Getting Started#

Speos is fully implemented in python with some sidearms in R. To use Speos, either as a full end-to-end framework or just parts of it for visualization or preprocessing, follow the upcoming sections to get started.

Note

This is the installation instructions for the latest version of Speos, which includes more features and faster computations than the stable version. If, you plan to use Speos for your research, install this version. If, however, you want to reproduce/review the results from the accompanying manuscript, switch over to the documentation of the stable branch.

Docker#

We provide a dockerfile that compiles an image that is pre-packaged with Speos and all dependencies. You can use it to start experimenting and check if Speos has what you want. However, since CUDA is highly hardware-dependent, we only provide a docker image for the CPU implementation (for now). If you want to run Speos on the GPU you can modify the dockerfile to your needs or continue with the Installation section.

Note

We are unable to share pre-compiled docker images due to the number of possible OS and hardware combinations of user systems and the large size of the images (> 5GB for CPU version, >18GB for GPU version) for each of those combinations.

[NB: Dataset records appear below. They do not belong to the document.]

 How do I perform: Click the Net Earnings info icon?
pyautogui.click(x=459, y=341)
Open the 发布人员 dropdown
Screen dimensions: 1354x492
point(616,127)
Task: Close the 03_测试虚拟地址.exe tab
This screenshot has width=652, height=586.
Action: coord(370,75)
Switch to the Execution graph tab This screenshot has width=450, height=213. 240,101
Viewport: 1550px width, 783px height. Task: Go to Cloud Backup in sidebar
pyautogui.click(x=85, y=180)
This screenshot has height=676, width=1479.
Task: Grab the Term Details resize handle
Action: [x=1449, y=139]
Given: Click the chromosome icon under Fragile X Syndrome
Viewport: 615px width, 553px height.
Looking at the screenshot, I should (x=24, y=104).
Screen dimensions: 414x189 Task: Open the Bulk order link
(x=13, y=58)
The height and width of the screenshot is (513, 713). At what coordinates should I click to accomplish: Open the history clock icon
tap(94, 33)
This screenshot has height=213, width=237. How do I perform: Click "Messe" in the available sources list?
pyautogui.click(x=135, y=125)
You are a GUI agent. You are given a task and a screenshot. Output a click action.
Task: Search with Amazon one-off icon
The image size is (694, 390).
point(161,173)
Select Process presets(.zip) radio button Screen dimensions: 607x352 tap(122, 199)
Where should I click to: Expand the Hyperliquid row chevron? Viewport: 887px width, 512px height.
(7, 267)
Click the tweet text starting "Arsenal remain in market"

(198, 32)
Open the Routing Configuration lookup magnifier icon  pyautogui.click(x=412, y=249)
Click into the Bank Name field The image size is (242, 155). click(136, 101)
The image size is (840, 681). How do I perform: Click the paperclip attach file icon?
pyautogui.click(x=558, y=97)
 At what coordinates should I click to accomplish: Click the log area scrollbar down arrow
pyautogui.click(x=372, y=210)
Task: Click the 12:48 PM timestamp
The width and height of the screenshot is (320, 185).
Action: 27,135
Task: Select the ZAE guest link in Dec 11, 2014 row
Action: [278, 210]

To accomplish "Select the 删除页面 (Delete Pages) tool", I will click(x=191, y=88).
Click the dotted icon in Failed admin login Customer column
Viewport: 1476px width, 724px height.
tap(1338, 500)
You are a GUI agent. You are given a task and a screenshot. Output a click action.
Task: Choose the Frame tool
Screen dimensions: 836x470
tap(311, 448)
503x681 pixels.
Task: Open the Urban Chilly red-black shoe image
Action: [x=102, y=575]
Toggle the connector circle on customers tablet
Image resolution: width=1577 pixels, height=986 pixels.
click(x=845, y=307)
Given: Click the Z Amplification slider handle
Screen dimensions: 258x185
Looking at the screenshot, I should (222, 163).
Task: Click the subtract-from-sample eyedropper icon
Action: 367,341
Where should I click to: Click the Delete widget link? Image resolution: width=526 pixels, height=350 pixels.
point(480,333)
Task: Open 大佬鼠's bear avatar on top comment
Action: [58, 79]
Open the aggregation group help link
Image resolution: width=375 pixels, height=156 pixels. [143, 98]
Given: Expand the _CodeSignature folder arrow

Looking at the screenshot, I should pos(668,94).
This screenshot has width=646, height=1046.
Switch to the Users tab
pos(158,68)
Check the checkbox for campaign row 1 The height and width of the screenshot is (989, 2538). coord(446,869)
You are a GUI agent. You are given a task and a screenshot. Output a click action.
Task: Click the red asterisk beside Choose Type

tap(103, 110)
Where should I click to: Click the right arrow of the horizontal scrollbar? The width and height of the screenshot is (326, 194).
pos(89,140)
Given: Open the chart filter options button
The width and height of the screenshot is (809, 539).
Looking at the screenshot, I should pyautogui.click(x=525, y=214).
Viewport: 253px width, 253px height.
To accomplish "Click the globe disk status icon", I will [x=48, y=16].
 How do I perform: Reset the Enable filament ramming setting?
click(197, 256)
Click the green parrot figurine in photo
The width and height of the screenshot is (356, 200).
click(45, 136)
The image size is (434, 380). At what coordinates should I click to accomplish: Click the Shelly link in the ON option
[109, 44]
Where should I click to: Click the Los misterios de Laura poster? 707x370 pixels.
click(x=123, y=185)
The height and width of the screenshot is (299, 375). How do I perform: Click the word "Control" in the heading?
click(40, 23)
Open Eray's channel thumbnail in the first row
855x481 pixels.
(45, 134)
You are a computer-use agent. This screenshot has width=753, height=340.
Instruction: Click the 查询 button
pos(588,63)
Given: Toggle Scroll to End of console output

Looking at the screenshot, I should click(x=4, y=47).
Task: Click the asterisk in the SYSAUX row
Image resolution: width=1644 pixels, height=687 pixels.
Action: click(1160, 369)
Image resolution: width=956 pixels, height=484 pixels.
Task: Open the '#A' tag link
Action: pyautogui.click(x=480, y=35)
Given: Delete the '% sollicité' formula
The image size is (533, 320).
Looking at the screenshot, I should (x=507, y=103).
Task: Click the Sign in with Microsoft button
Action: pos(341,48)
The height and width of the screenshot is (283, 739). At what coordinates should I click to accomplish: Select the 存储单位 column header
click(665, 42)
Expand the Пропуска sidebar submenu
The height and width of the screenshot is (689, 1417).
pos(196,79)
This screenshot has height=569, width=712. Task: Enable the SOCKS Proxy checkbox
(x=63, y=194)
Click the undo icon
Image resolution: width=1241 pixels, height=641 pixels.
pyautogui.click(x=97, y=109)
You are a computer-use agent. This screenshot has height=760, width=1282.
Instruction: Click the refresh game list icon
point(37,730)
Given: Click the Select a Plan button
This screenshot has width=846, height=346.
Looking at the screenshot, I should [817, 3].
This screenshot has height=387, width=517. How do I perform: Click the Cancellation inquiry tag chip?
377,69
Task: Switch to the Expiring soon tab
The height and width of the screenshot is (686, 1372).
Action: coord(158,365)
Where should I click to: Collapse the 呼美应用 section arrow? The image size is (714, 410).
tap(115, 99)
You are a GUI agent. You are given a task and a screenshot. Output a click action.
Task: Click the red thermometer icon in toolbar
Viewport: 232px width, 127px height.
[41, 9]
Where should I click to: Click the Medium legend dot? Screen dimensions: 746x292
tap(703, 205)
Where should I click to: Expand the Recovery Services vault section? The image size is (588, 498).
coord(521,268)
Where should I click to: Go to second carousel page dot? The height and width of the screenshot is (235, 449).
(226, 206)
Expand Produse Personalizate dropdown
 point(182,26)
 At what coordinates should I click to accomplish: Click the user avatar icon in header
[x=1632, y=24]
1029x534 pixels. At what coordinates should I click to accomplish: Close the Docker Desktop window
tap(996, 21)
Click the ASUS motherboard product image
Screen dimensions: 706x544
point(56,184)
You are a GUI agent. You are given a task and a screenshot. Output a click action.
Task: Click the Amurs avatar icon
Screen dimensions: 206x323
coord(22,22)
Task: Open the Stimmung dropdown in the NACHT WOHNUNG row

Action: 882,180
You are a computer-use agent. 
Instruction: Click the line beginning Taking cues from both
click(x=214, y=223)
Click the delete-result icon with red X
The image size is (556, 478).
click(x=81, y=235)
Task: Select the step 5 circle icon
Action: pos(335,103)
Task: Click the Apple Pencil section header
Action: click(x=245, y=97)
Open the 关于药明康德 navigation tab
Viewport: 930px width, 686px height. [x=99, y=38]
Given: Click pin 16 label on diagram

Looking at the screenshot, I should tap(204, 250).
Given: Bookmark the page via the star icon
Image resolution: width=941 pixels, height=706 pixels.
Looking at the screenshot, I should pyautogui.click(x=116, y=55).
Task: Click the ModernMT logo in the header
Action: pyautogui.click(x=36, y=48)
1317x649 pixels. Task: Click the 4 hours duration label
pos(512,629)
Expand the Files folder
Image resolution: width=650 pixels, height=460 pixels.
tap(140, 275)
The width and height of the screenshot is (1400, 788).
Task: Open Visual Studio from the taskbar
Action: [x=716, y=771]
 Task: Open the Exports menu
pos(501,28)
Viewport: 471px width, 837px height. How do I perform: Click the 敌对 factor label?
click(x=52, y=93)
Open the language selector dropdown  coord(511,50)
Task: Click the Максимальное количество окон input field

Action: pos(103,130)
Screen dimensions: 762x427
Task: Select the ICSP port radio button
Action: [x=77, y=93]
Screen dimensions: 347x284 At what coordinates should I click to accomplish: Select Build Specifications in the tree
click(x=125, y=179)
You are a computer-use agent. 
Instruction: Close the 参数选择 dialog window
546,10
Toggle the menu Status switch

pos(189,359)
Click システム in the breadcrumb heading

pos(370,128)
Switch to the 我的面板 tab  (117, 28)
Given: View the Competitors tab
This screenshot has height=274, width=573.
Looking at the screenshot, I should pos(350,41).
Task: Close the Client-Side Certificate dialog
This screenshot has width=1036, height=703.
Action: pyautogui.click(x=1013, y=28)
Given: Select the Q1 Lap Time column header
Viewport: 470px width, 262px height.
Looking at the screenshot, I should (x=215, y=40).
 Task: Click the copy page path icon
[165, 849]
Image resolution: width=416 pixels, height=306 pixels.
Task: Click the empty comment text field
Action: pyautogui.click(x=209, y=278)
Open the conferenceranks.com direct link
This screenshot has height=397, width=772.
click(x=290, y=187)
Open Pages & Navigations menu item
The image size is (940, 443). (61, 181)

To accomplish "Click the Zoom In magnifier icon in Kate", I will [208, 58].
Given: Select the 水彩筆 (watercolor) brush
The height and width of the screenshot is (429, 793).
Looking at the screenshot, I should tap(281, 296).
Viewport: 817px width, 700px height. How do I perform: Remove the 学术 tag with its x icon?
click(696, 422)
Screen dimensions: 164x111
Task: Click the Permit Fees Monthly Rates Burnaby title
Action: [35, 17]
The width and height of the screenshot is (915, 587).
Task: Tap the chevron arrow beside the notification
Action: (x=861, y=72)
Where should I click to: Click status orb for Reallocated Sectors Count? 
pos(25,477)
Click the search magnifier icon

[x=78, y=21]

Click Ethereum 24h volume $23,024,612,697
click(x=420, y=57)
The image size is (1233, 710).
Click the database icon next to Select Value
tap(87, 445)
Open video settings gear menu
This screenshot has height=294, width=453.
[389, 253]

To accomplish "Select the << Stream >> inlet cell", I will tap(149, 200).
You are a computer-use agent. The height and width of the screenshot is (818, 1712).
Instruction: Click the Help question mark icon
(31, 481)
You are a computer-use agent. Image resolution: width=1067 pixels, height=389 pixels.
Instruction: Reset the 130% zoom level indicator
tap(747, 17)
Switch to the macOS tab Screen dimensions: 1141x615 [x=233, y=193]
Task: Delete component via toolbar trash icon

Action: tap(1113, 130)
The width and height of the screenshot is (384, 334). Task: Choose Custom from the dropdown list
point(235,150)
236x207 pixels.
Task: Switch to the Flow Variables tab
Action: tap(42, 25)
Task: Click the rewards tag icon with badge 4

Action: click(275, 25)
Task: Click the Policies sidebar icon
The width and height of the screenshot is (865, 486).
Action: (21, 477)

To build the image, run the following commands (while in the speos main dir):

$ git clone https://github.com/fratajcz/speos.git
$ cd speos
$ docker build -t speos . -f docker/dockerfiles/pyg_cpu_200_root

Note that this takes a while. Then you can run the image with the following command and test that it compiled correctly:

    $ docker run -ti speos
user@a2c4c28ccc79:/app$ conda activate speos
(speos) user@a2c4c28ccc79:/app$ python
Python 3.7.13 (default, Mar 29 2022, 02:18:16)
[GCC 7.5.0] :: Anaconda, Inc. on linux
Type "help", "copyright", "credits" or "license" for more information.
>>>import speos
>>>

If this runs without error, you can now skip to the Obtain Data section.

Installation#

Installing Speos on your machine is straight-forward and can be accomplished within 15 minutes given a familiarity with python package manager tools like pip and conda.

Note

These installation instructions have been tested under Ubuntu 20.04 and Rocky Linux 8.7. Other operating systems (i.e. MacOS, Windows) might require different package versions, especially for PyTorch and PyTorch Geometric. Although choosing newer versions of packages should generally work, we are unable to test each combination of package versions a priori. If you have questions about the installation of other package versions, do not hesitate and open an Issue on Github

To Install Speos on your machine, first clone it with its submodules from github:

$ git clone --recurse-submodules -b latest --single-branch https://github.com/fratajcz/speos.git
$ cd speos

Next, you might want to create a new conda env.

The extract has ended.